术语“寡核苷酸”或“多核苷酸”或“核苷酸”或“核酸”是指具有两个或更多个脱氧核糖核苷酸或核糖核苷酸的分子,优选多于三个,并且通常多于十个。确切的大小将取决于许多因素,而所述因素又取决于寡核苷酸的最终功能或用途。寡核苷酸可以通过任何方式产生,包括化学合成、DNA复制、逆转录或其组合。DNA的典型脱氧核糖核苷酸是胸腺嘧啶、腺嘌呤、胞嘧啶和鸟嘌呤。RNA的典型核糖核苷酸是尿嘧啶、腺嘌呤、胞嘧啶和鸟嘌呤。
术语“甲基化”为DNA化学修饰的一种形式,能够在不改变DNA序列的前提下,改变遗传表现。DNA甲基化是指在DNA甲基转移酶的作用下,在基因组CpG二核苷酸的胞嘧啶第5号碳位共价结合一个甲基基团。DNA甲基化能引起染色质结构、DNA构象、DNA稳定性及DNA与蛋白质相互作用方式的改变,从而调控基因表达。
术语“甲基化水平”指的是一段DNA序列中一个或多个CpG二核苷酸中的胞嘧啶是否发生甲基化、或发生甲基化的频率/比例/百分数,既代表定性的概念又代表定量的概念。在实际应用中,可根据实际情况采用不同的检测指标比较DNA甲基化水平。如在一些情况下,可根据样本检测的Ct值进行比较;在一些情况下,可计算样本中基因甲基化的比例,即甲基化分子数/(甲基化分子数+非甲基化分子数)×100,然后再进行比较;在一些情况下,还需要对各个指标进行统计学上的分析整合,得出最终的判定指标。

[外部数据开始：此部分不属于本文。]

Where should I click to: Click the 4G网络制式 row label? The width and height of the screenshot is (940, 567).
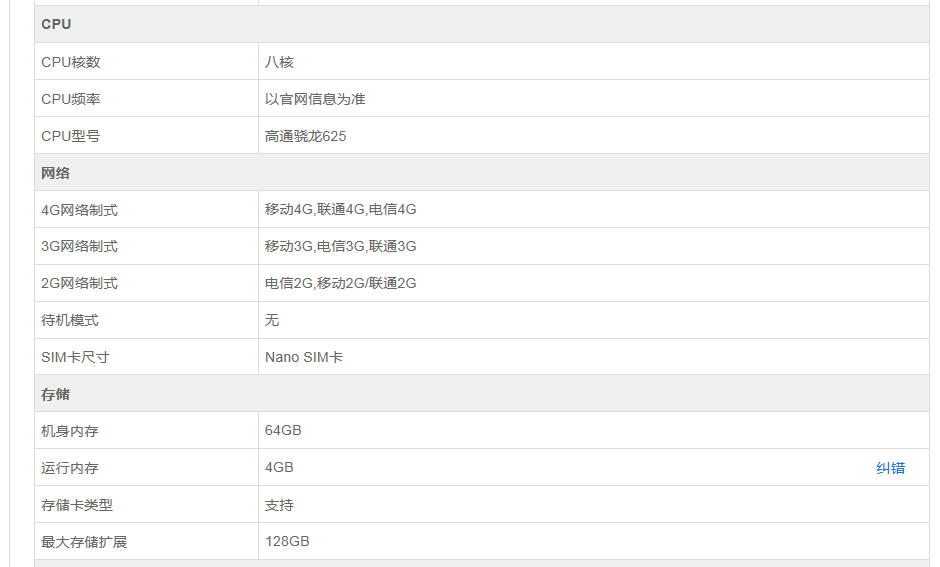point(80,210)
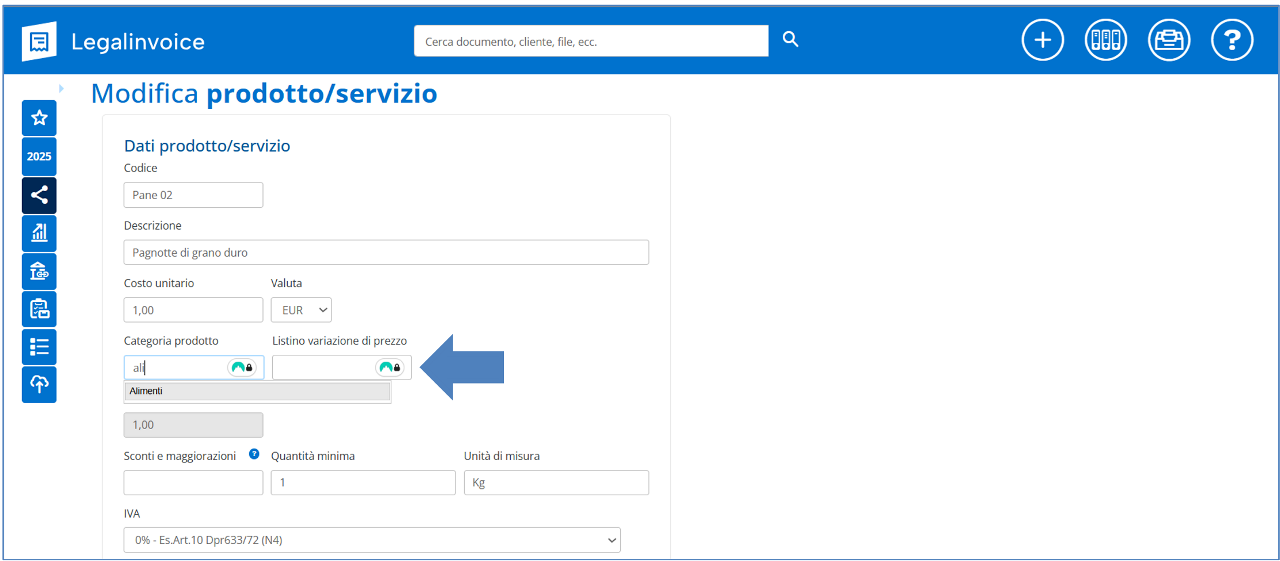The width and height of the screenshot is (1280, 561).
Task: Open help with the question mark icon
Action: tap(1232, 40)
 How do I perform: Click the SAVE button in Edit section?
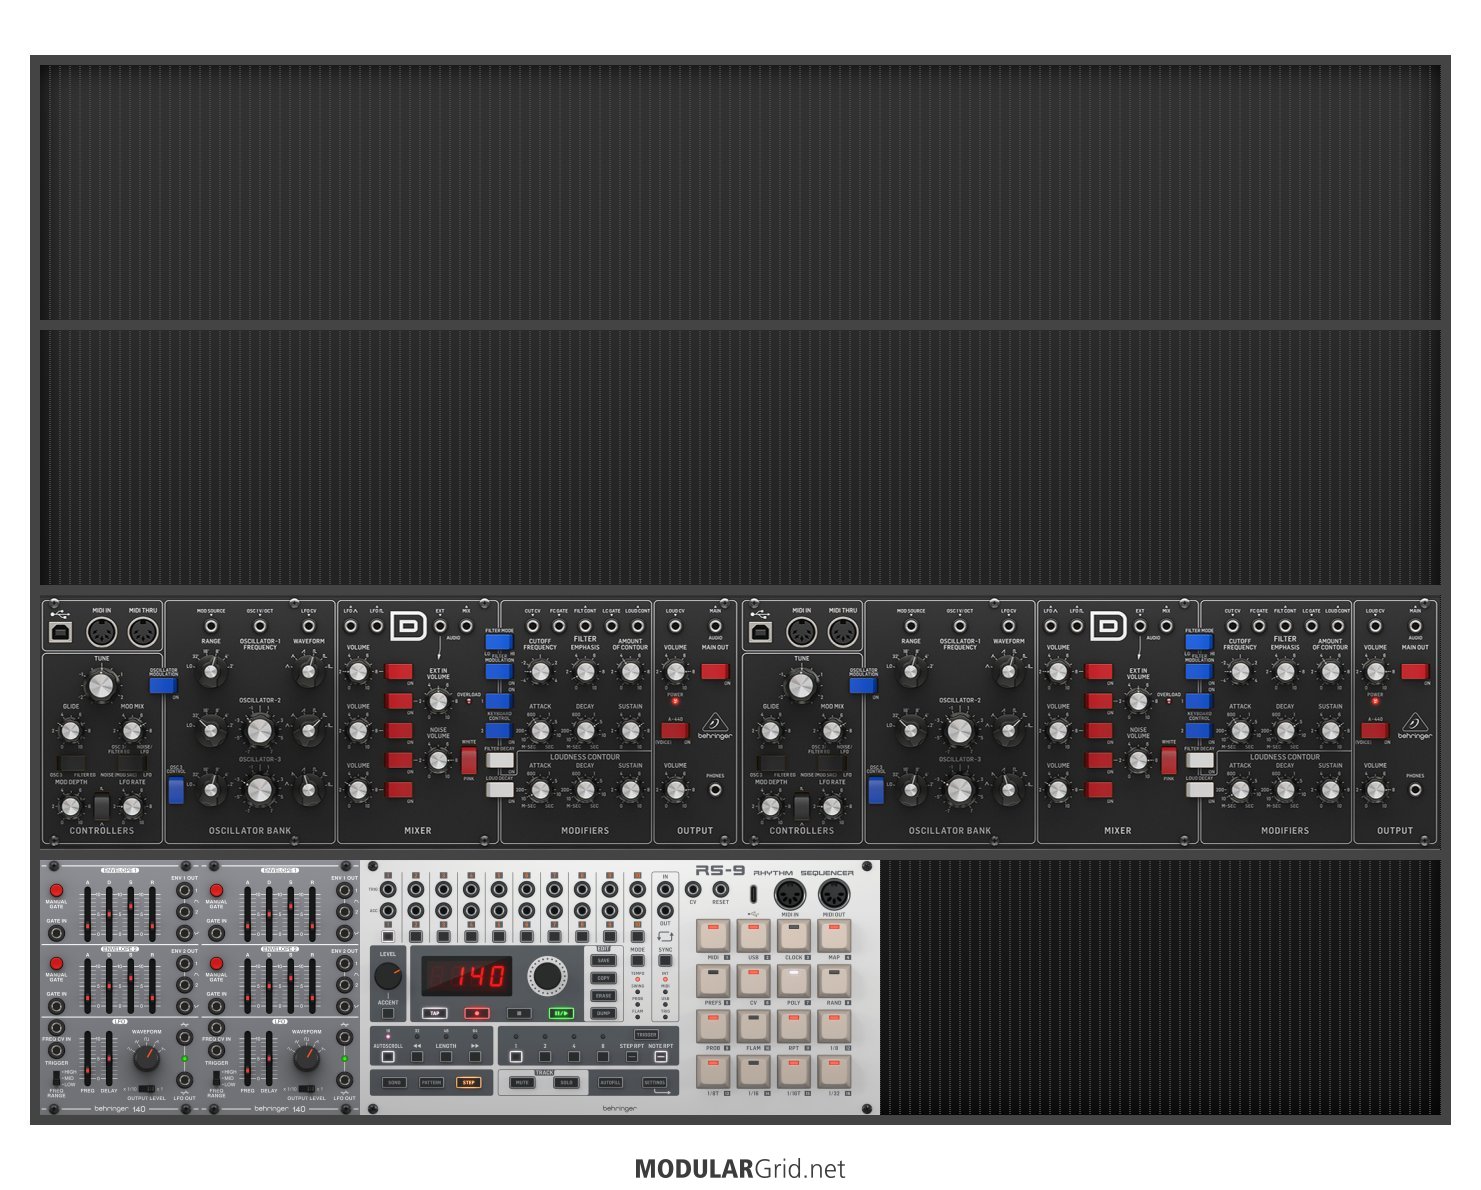(x=603, y=960)
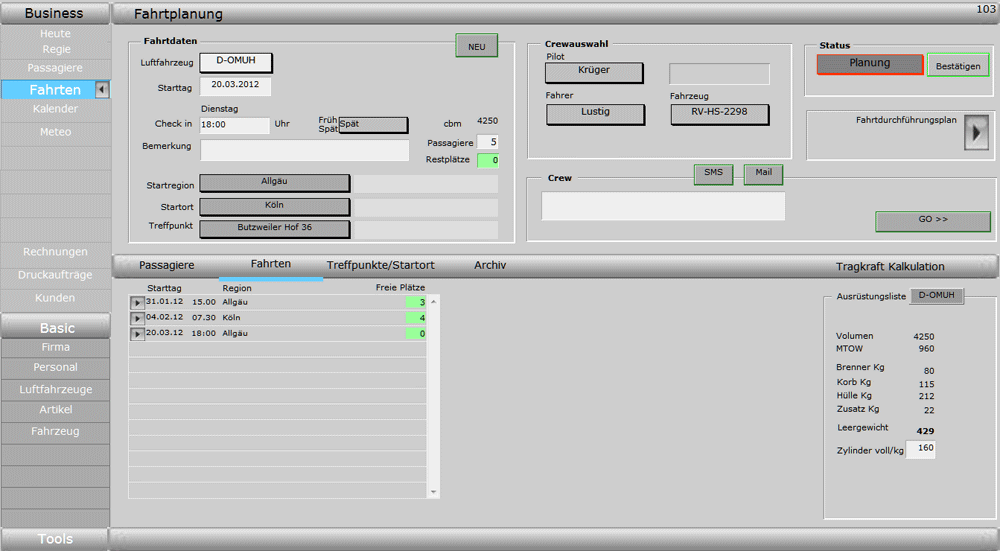Click the trip list scrollbar down arrow
1000x551 pixels.
[434, 492]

术语“引物”是指可以用在扩增方法(例如聚合酶链式反应,PCR)中,基于与目标基因或其一部分区域相对应的多核苷酸序列来扩增目的序列的寡核苷酸。通常,用于扩增多核苷酸序列的PCR引物中的至少一个对于该多核苷酸序列是序列特异性的。引物的确切长度取决于很多因素,包括温度、引物来源以及所用方法等。例如,对于诊断和预后应用,根据靶序列的复杂度,寡核苷酸引物通常含有至少10、15、20、25或更多个核苷酸,但是也可以含有更少的核苷酸。在本发明公开内容中,术语“引物”是指能与目标DNA分子的双链杂交或能与目标DNA分子中位于待扩增核苷酸序列两翼的区域杂交的一对引物。“引物对”是指上游引物和下游引物组成的组。

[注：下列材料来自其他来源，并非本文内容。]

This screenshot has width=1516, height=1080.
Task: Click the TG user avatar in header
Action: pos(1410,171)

术语“硫化测序(Bisulfite Sequencing PCR,BSP)”是通过对基因组DNA进行亚硫酸氢盐处理,非甲基化的胞嘧啶被脱氨基而转变成尿嘧啶,在随后的PCR反应中尿嘧啶转变成胸腺嘧啶,而甲基化的胞嘧啶不能被脱氨基,在反应完成时被保留;然后在非甲基化区域设计引物进行PCR扩增,将扩增得到的PCR产物进行克隆测序,将测得的序列与原始序列比对,统计甲基化位点及数量,并分析甲基化程度。
术语“甲基化特异性PCR”是目前研究甲基化最敏感的实验技术之一,能发现最低约50pg DNA的甲基化。单链DNA经亚硫酸氢盐转化后,所有未甲基化的胞嘧啶脱氨转变为尿嘧啶,而CpG位点中甲基化的胞嘧啶保持不变,因此分别设计两对针对甲基化和非甲基化序列的引物,通过PCR扩增即可将甲基化与非甲基化的DNA序列区分开来。在本公开内容中,进行实时定量甲基化特异性PCR时加入甲基化引物,若Ct值满足所述要求(例如在血浆样本中Ct≤45),则表明目标序列是甲基化的。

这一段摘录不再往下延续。